More than 70 lawmakers signed a bipartisan letter calling for the three presidents to be removed.
“I mean, a number of Democrats at that hearing were quite critical of the university presidents and their institutions’ responses to rampant antisemitism on campus,” said Jay Greene, senior research fellow in the Center for Education Policy at the Heritage Foundation. “This is not a ‘Republicans pounce’ kind of moment.”
But Republicans have for a long time argued higher education receives too much money and wastes it on bureaucracy.
“Universities have been overly or have heavily pursued a diversity, equity and inclusion agenda that is based in critical theory, and DEI bureaucracy has metastasized in its size and also in its influence on campus so that it has made certain kinds of speech impermissible,” Greene said, adding the shifts have been “enforcing an ideological orthodoxy on campus.”
He argued that it took so long for others to recognize the growing problem in higher education because the “nature of politics is that until problems become very severe, people tend not to be motivated for action, but the problem has become severe enough and obvious enough.”
But others say Stefanik’s line of questioning and the nature of the hearing itself were not a genuine attempt at dealing with antisemitism and put the presidents in a no-win situation.
“I think very obviously, [Harvard President Claudine Gay] satisfied nobody with those comments. But the thing to keep in mind is, of course, that hearing was designed in a way that wasn’t going to satisfy anybody,” Enos said.

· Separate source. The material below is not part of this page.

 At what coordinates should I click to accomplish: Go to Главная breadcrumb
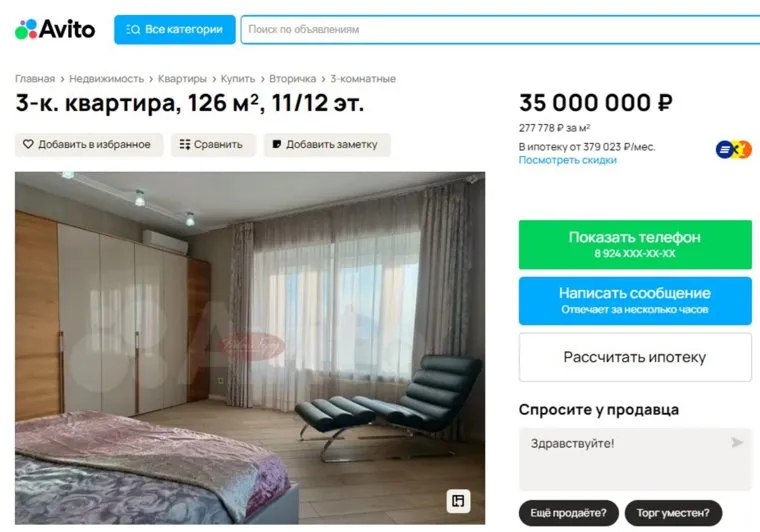pos(35,78)
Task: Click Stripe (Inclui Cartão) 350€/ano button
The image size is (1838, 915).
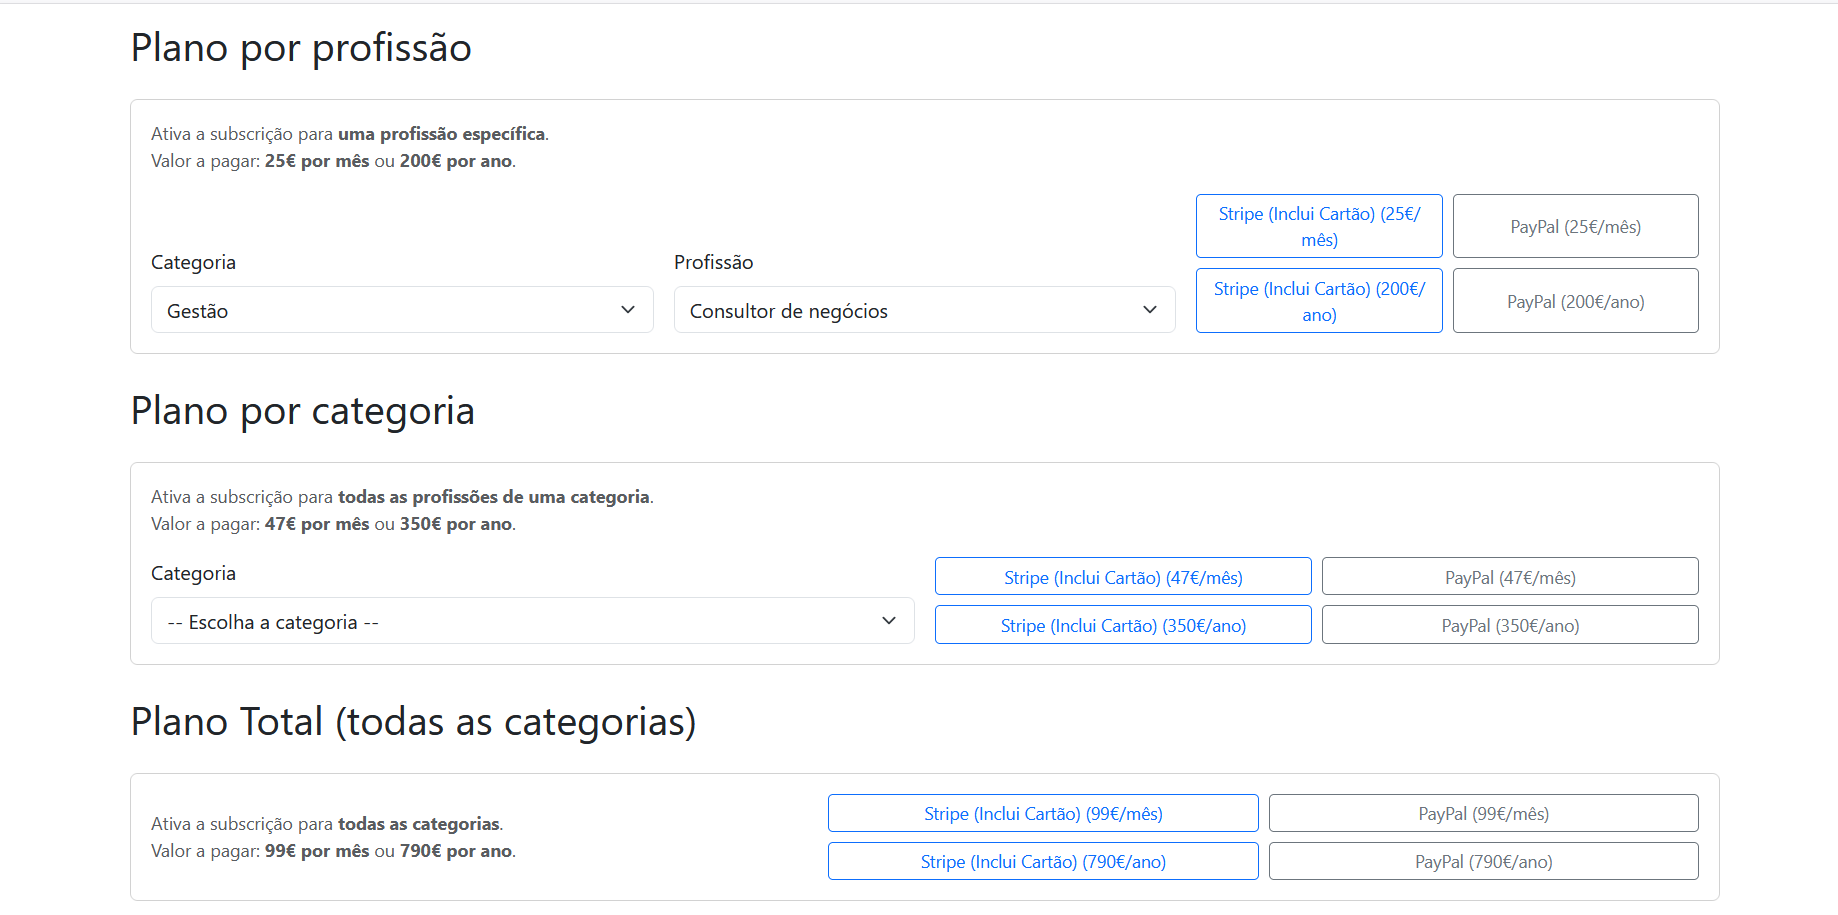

“I think it’s very clear this is part of an agenda that is just trying to politicize higher education,” he added.
More than 600 Harvard faculty members signed a petition in support of Gay amid calls for her to resign.
“The hearing was deeply politicized and was clearly part of a strategy to discredit institutions of higher education,” the 14 faculty members who started the petition said in a statement.
Stefanik condemned Harvard’s faculty for the petition.
“What a truly sad and deplorable state of affairs for the faculty and administration of our most ‘esteemed’ institutions of higher learning when instead of focusing on protecting the safety and security of Jewish students under historic antisemitic attacks with a crystal clear condemnation of calls for genocide of Jews, they are instead obsessively focused on their dislike and entitled disdain for those with opposing political beliefs,” Stefanik said on X, the platform formerly known as Twitter.
On Monday, the executive committee of Harvard’s Alumni Association announced its full support for Gay, pointing to her apology for the House testimony later last week.
Free speech advocates have also defended the presidents’ comments, saying legally that type of call would depend on the context. But they are sympathetic to those who are voicing frustrations.
“Of course, one can understand the frustration of critics who rightly observe how quickly college administrators — including those at Harvard, Penn, and MIT — will reach for speech codes when certain disfavored views are expressed, yet don the cloak of free speech when they are more sympathetic to the speech at issue,” the Foundation for Individual Rights and Expression said in a statement.
While the hearing has caused anger toward the three high-profile schools, some are doubtful that any hyperpartisan changes to the university system will become reality.
Jon Fansmith, senior vice president of government relations and national engagement at the American Council on Education, said he is hopeful that lawmakers “can bifurcate their feelings about how an institution or some institutions are doing in one area” such as the fight on antisemitism “versus what are the best policy options out there” for other issues.